--- DATA SECTION ---

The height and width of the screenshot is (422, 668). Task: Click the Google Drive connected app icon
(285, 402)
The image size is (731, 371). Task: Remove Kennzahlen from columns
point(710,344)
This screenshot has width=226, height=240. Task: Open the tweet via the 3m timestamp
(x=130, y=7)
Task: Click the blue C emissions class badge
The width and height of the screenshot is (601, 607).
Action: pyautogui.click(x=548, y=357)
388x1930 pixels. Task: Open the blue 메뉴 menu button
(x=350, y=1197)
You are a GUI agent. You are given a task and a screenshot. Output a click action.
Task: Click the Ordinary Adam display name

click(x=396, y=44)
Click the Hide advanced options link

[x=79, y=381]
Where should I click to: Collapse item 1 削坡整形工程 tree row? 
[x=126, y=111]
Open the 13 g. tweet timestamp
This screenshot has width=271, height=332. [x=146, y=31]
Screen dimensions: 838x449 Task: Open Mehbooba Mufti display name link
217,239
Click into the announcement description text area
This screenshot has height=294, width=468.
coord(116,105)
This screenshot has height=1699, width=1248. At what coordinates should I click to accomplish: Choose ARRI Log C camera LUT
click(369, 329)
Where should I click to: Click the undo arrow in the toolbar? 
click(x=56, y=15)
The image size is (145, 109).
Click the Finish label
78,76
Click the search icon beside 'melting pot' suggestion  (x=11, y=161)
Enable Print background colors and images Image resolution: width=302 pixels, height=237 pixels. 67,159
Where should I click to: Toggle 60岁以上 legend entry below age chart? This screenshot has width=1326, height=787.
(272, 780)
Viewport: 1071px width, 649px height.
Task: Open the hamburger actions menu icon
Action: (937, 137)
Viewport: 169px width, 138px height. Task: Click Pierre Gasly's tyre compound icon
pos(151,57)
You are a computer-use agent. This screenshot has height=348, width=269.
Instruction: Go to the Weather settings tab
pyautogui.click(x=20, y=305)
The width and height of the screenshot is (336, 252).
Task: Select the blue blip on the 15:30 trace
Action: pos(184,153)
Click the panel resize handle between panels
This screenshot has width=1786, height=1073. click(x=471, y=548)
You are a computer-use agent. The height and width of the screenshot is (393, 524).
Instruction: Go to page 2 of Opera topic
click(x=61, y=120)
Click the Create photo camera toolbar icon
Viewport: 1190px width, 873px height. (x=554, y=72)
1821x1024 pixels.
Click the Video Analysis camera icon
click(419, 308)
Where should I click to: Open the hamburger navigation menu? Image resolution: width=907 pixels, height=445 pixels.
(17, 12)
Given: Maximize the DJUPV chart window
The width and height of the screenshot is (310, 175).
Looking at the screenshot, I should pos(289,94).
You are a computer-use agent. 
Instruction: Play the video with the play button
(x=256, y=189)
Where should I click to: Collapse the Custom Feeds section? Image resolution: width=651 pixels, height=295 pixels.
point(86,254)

---

Switch every "Where should I click to" in the rows above to "Where do I click to" and leave everything else unchanged.

The height and width of the screenshot is (422, 668). Task: Click the Google Drive connected app icon
(285, 402)
The image size is (731, 371). Task: Remove Kennzahlen from columns
point(710,344)
This screenshot has width=226, height=240. Task: Open the tweet via the 3m timestamp
(x=130, y=7)
Task: Click the blue C emissions class badge
The width and height of the screenshot is (601, 607).
Action: pyautogui.click(x=548, y=357)
388x1930 pixels. Task: Open the blue 메뉴 menu button
(x=350, y=1197)
You are a GUI agent. You are given a task and a screenshot. Output a click action.
Task: Click the Ordinary Adam display name

click(x=396, y=44)
Click the Hide advanced options link

[x=79, y=381]
Where do I click to: Collapse item 1 削坡整形工程 tree row? 
[x=126, y=111]
Open the 13 g. tweet timestamp
This screenshot has width=271, height=332. [x=146, y=31]
Screen dimensions: 838x449 Task: Open Mehbooba Mufti display name link
217,239
Click into the announcement description text area
This screenshot has height=294, width=468.
coord(116,105)
This screenshot has height=1699, width=1248. At what coordinates should I click to accomplish: Choose ARRI Log C camera LUT
click(369, 329)
Where do I click to: Click the undo arrow in the toolbar? 
click(x=56, y=15)
The image size is (145, 109).
Click the Finish label
78,76
Click the search icon beside 'melting pot' suggestion  (x=11, y=161)
Enable Print background colors and images Image resolution: width=302 pixels, height=237 pixels. 67,159
Where do I click to: Toggle 60岁以上 legend entry below age chart? This screenshot has width=1326, height=787.
(272, 780)
Viewport: 1071px width, 649px height.
Task: Open the hamburger actions menu icon
Action: (937, 137)
Viewport: 169px width, 138px height. Task: Click Pierre Gasly's tyre compound icon
pos(151,57)
You are a computer-use agent. This screenshot has height=348, width=269.
Instruction: Go to the Weather settings tab
pyautogui.click(x=20, y=305)
The width and height of the screenshot is (336, 252).
Task: Select the blue blip on the 15:30 trace
Action: pos(184,153)
Click the panel resize handle between panels
This screenshot has width=1786, height=1073. click(x=471, y=548)
You are a computer-use agent. The height and width of the screenshot is (393, 524).
Instruction: Go to page 2 of Opera topic
click(x=61, y=120)
Click the Create photo camera toolbar icon
Viewport: 1190px width, 873px height. (x=554, y=72)
1821x1024 pixels.
Click the Video Analysis camera icon
click(419, 308)
Where do I click to: Open the hamburger navigation menu? Image resolution: width=907 pixels, height=445 pixels.
(17, 12)
Given: Maximize the DJUPV chart window
The width and height of the screenshot is (310, 175).
Looking at the screenshot, I should pos(289,94).
You are a computer-use agent. 
Instruction: Play the video with the play button
(x=256, y=189)
Where do I click to: Collapse the Custom Feeds section? Image resolution: width=651 pixels, height=295 pixels.
point(86,254)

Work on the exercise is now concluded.